Episiotomy is a surgical cut in the area between the woman’s vagina and rectum, which makes the vaginal opening larger and enables the baby to pass through more easily. This procedure is usually done using a local anaesthetic. There are two types of episiotomy: midline, where the cut goes from the vagina straight down in the direction of the rectum, and mediolateral, where the cut goes down from the vagina and off to one side away from the rectum. Some episiotomies are deeper than others: some incisions penetrate the thin layer of tissue that covers the vagina; others go deep into the muscle layers beneath.

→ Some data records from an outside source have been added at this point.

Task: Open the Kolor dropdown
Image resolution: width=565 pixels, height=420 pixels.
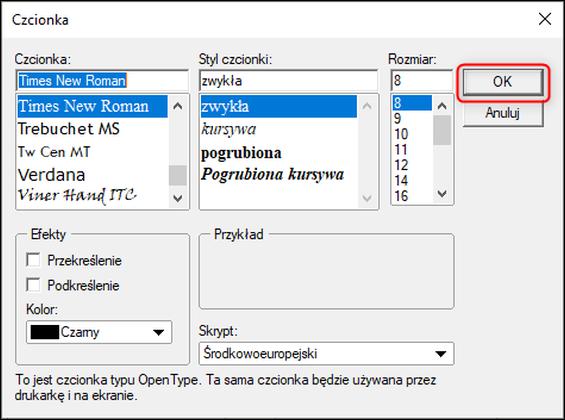Action: 99,332
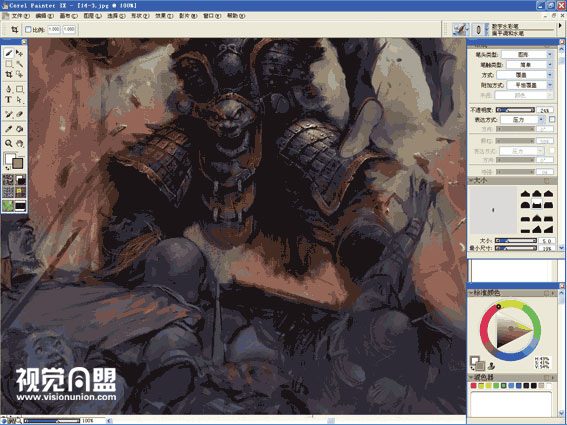Open the 方式 method dropdown
Image resolution: width=567 pixels, height=425 pixels.
pos(524,75)
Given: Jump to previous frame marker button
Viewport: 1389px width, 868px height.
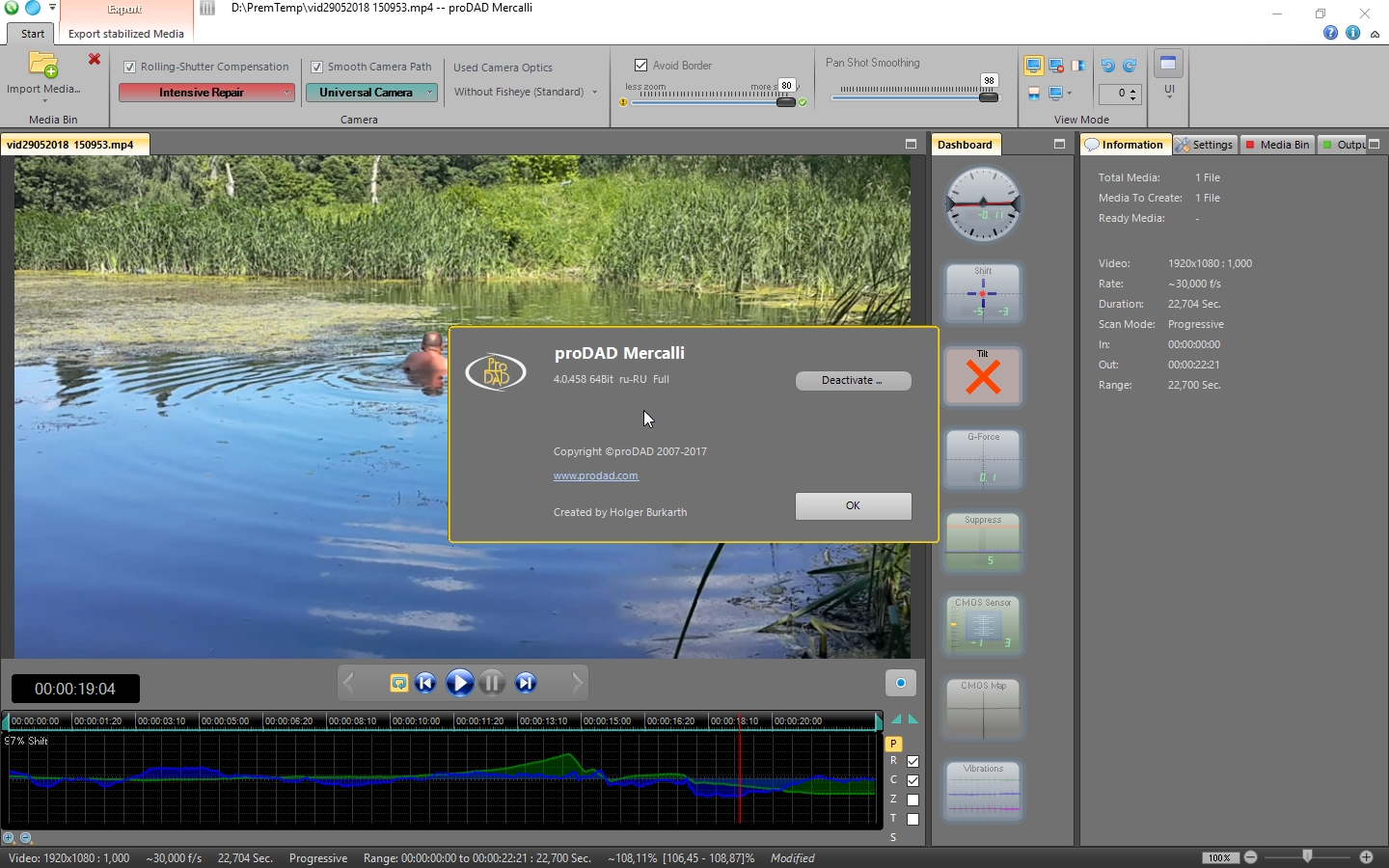Looking at the screenshot, I should coord(425,683).
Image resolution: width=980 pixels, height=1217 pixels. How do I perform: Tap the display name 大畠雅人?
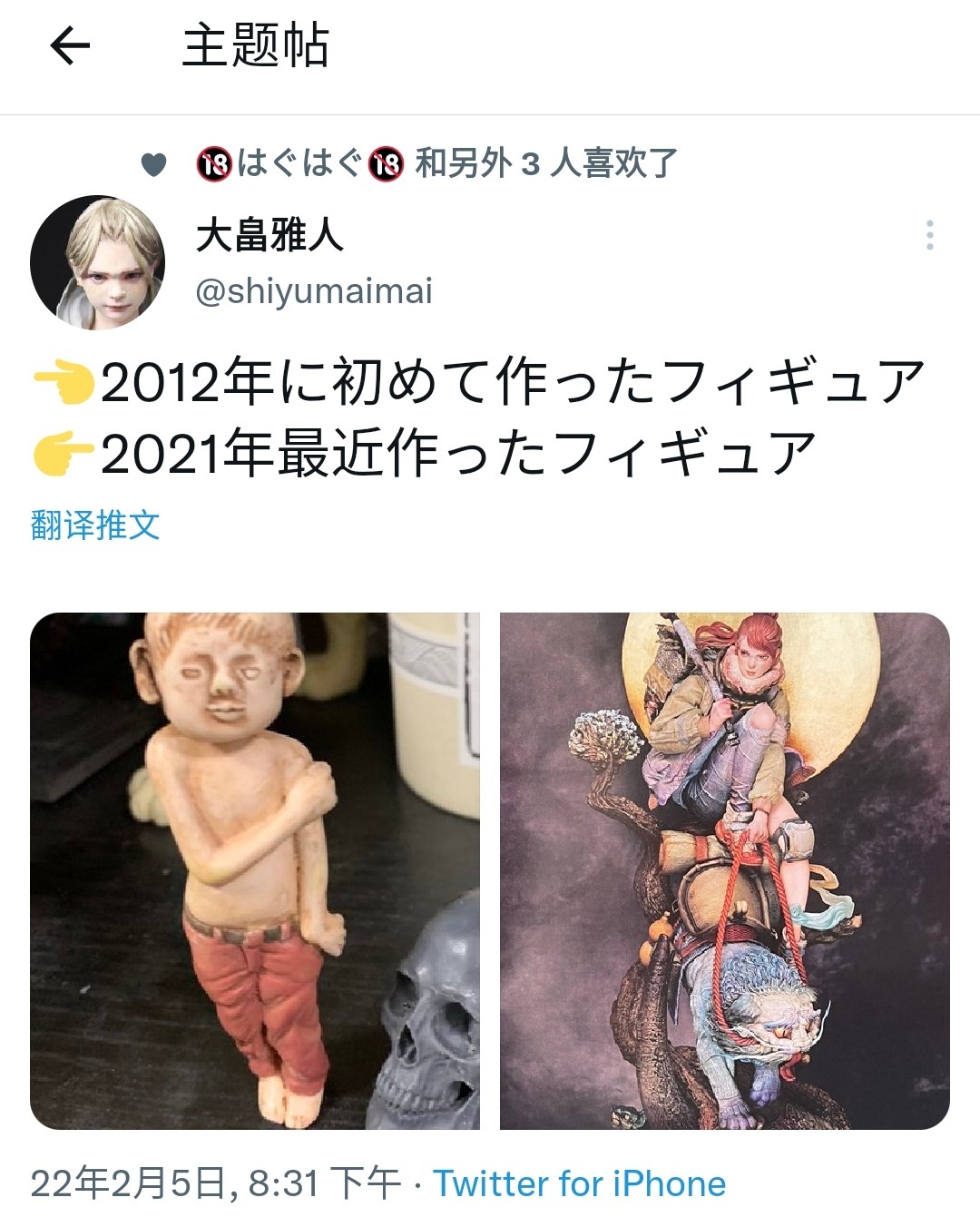coord(270,236)
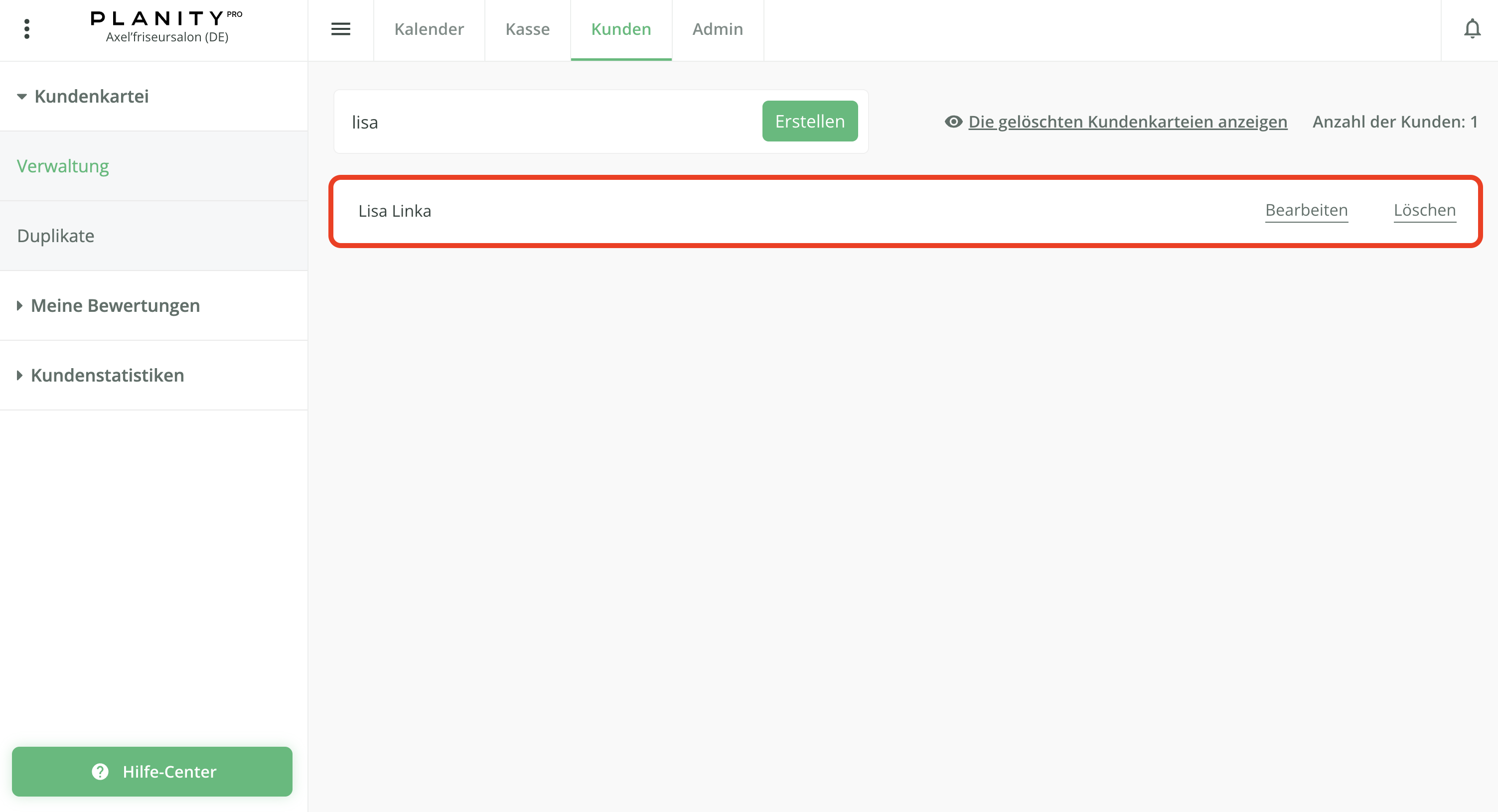Click the search field containing lisa
The height and width of the screenshot is (812, 1498).
547,122
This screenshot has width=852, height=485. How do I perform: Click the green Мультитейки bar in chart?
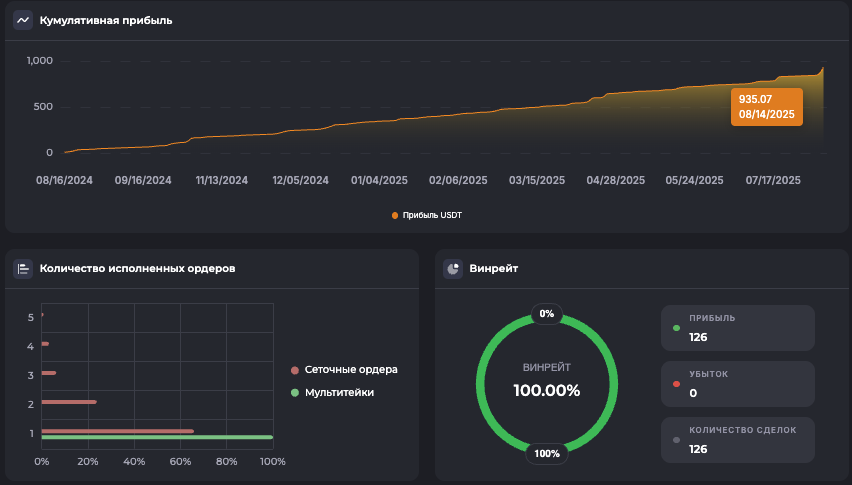tap(157, 437)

Episiotomy is a very common procedure, affecting about one-third of births. Some practitioners perform it routinely to prevent the vagina from tearing during delivery. However, there is growing evidence indicating that episiotomy should not be done routinely, but should instead be reserved for births where the baby is in distress or the birth canal is not stretching enough to allow the baby to be born. If episiotomy was only done in cases where the baby truly needs it, the incidence of episiotomy would drop to 10% of births.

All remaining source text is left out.